═════ EXERCISE INPUT ═════
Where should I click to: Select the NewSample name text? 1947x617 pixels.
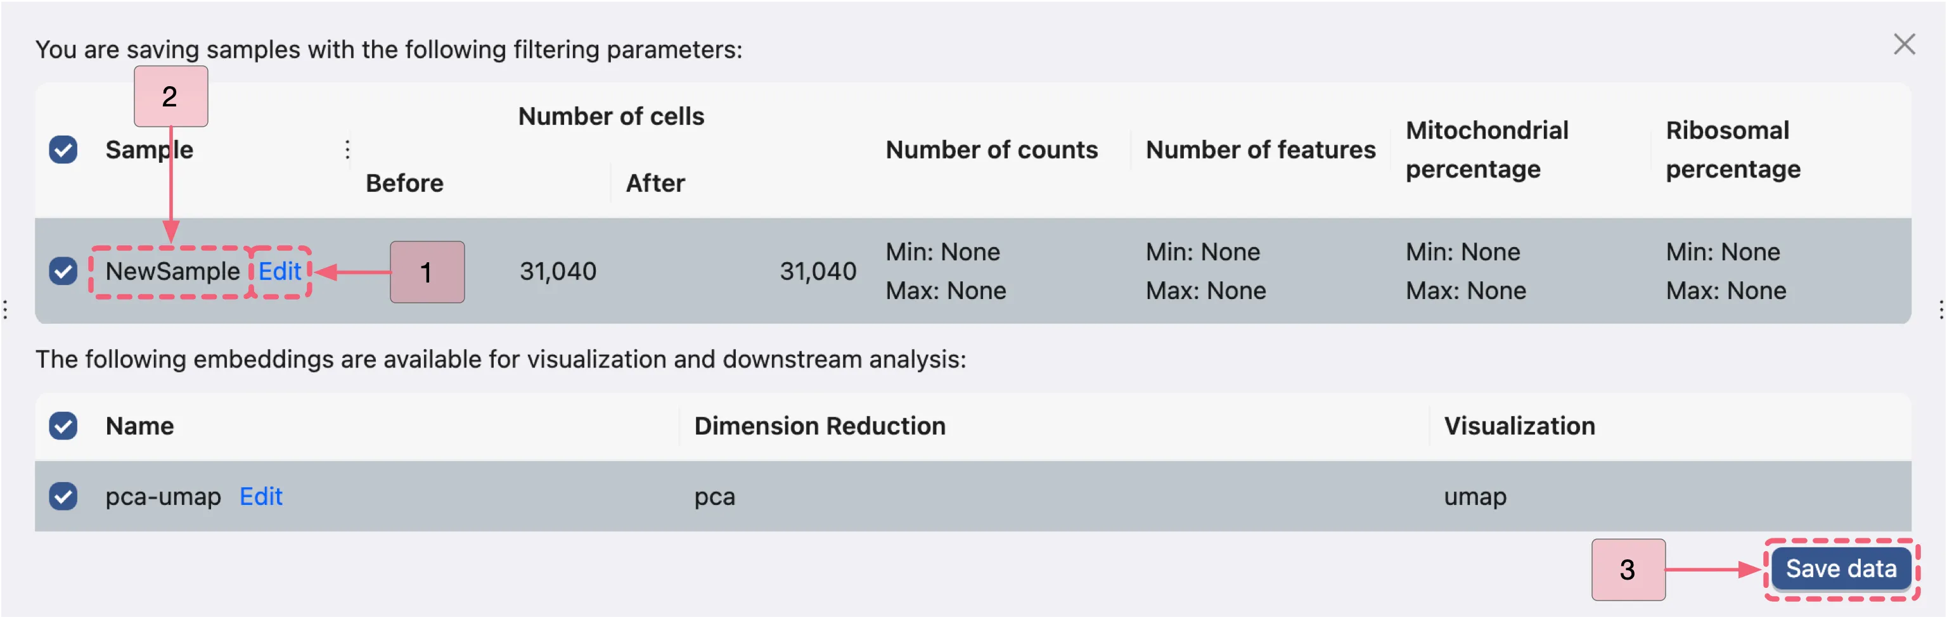point(172,271)
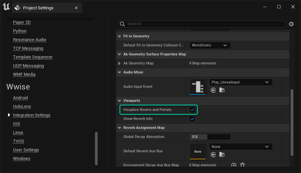The height and width of the screenshot is (173, 301).
Task: Expand the Ak Geometry Map elements
Action: click(x=119, y=63)
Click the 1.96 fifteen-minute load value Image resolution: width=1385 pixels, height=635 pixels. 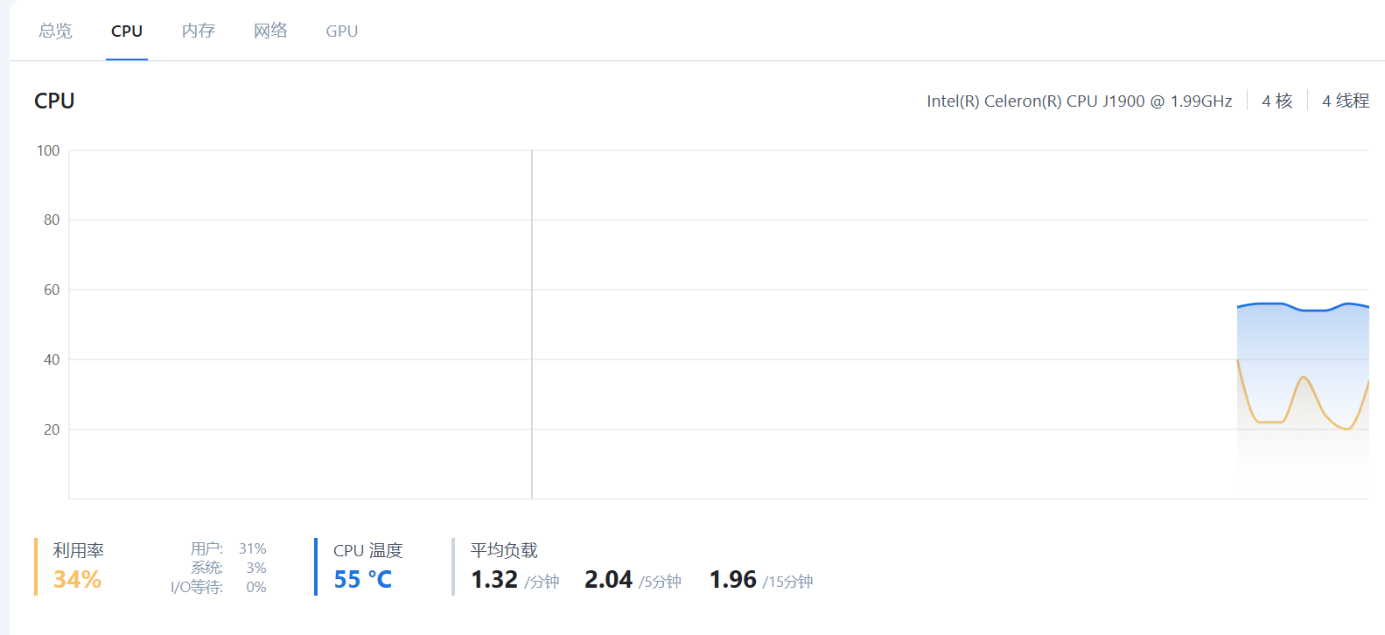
═════
§ ASSIGNMENT
Copy out the data exactly and keep the pictures out.

§ EXERCISE ANSWER
Where should I click to: Select the NewSample name text? 1947x617 pixels.
point(172,271)
The height and width of the screenshot is (173, 301).
Task: Expand the Ak Geometry Map elements
Action: click(x=119, y=63)
Click the 1.96 fifteen-minute load value Image resolution: width=1385 pixels, height=635 pixels. 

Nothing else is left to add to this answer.